* **Texto proporcionado**:
Muchas veces estamos tan cerca de la belleza y no llegamos a distinguirla. Puedes haber pasado casi toda tu vida explorando diferentes lugares en busca de lo realmente impresionante pero no te dabas cuenta que en tu propia casa tenías todo eso y mucho más. Esto es lo que me venía pasando. Hace unos meses que estoy explorando mi jardín y me voy encontrando con bellas y agradables sorpresas. Vivo en Pachacamac casi veinte años y hoy por primera vez –aunque parezca increíble- he visitado las Lomas de Lúcumo.


Llegué a la base de las Lomas pasadas las cuatro de la tarde, una fila de botellas llenas con agua esperaban por los valientes voluntarios que las llevarían hasta lo más alto de los alcores para regar los pequeños árboles de Tara y Molle, sembrados en años anteriores. Dos chicas -a las que recordaba de una salida anterior- me dieron la bienvenida. Todavía estamos esperando a los demás chicos, me dijeron. Está bien, les dije y me senté a esperar. El lugar era acogedor, una especie de ramada con mesas, bancos de madera y algunas butacas de tronco de árbol. Mientras esperábamos noté que había otro grupo de personas, luego sabría que eran pobladores de la zona y además una especie de guías conocedores de las Lomas. Pensé en aprovechar el momento de espera para tomar algunos apuntes del día. Por la mañana había estado por el Centro de Lima, tomaba desayuno e improvisaba algunos fragmentos rimados con motivos reales del momento. Al final lo firmé y se lo dejé a la guapa cajera del restaurante, había escrito algo de ella y creí que valía la pena que lo supiese. Mañana rara, almuerzo en casa y por la tarde allí esperando por… y apareció la primera moto que traía al grupo de muchachos voluntarios que fueron llegando uno tras otro y de pronto se encontraban junto a nosotros preparándose para empezar la subida. Todos cogimos las botellas que podíamos y nos adentramos a las Lomas, las pequeñas plantaciones esperaban por agua y hacia ellas nos dirigíamos.


Los primeros pasos fueron suaves y agradables, pasamos por una especie de establo, había una cantidad considerable de reses, unos cuantos burros esqueléticos y perros que ladraban mientras corrían atarantados hacía nosotros. Pero todo aquello quedaría atrás y delante sólo quedaban senderos que avizoraban lo duro que iba a ser llegar a la cima. Seguíamos avanzando y las primeras lechuzas empezaban a mostrarse. Con su clásico chirrido volaban de aquí para allá, otras sólo observaban sentadas sobre rocas. El camino cada vez se hacía más empinado y yo que cargaba tres botellas en la mochila además de llevar dos más en las manos, empezaba a sentir los  primeros signos de una agitación que me acompañaría a lo largo del recorrido. Los chicos que iban adelante eran los guías, de cuando en cuando hacían paradas para descansar, lo que algunos –sobre todo las damas- aprovechaban para sacarse fotos. En una de las primeras paradas llegamos a ver una pequeña vizcacha que asomaba por la rajadura de una inmensa roca, mimetizada con esta era casi imposible notarla, pero ahí estaba tranquila y expectante.

* **Datos proporcionados**:
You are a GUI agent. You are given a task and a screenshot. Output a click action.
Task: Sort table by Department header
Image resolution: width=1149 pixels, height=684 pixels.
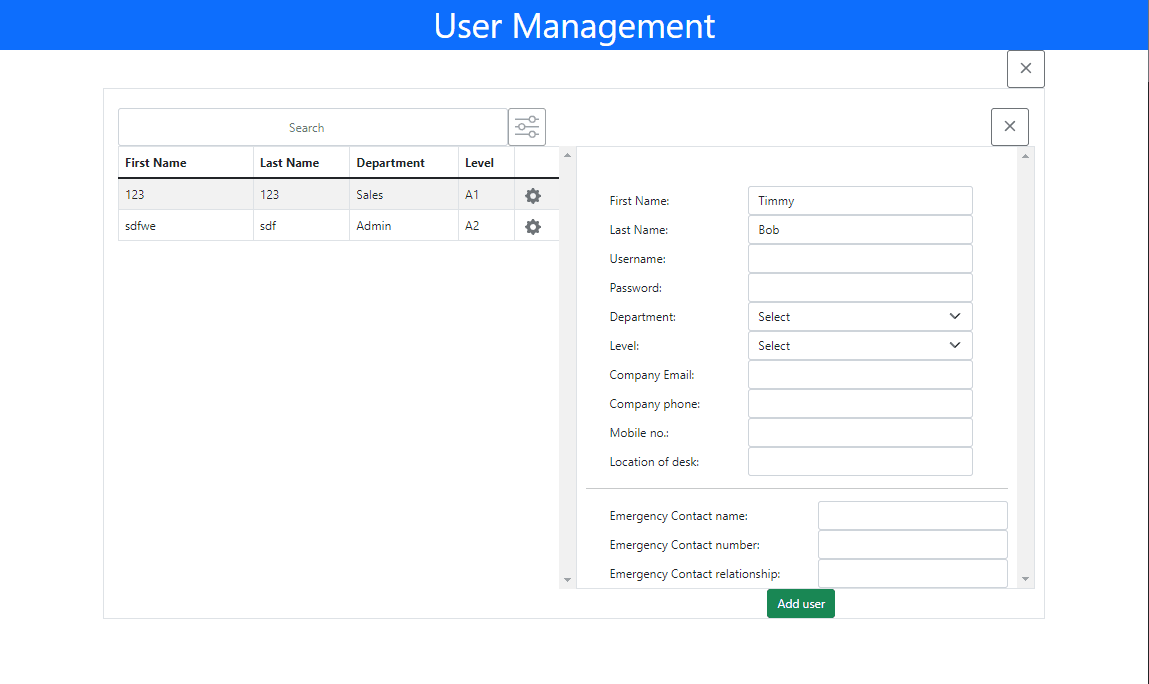click(392, 162)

* **Consigna**:
Reproduce literalmente el segmento del relato sobre la visita a las Lomas de Lúcumo comprendido entre "Muchas veces estamos" y "Lomas de Lúcumo.", ambos inclusive.

* **Solución desarrollada**:
Muchas veces estamos tan cerca de la belleza y no llegamos a distinguirla. Puedes haber pasado casi toda tu vida explorando diferentes lugares en busca de lo realmente impresionante pero no te dabas cuenta que en tu propia casa tenías todo eso y mucho más. Esto es lo que me venía pasando. Hace unos meses que estoy explorando mi jardín y me voy encontrando con bellas y agradables sorpresas. Vivo en Pachacamac casi veinte años y hoy por primera vez –aunque parezca increíble- he visitado las Lomas de Lúcumo.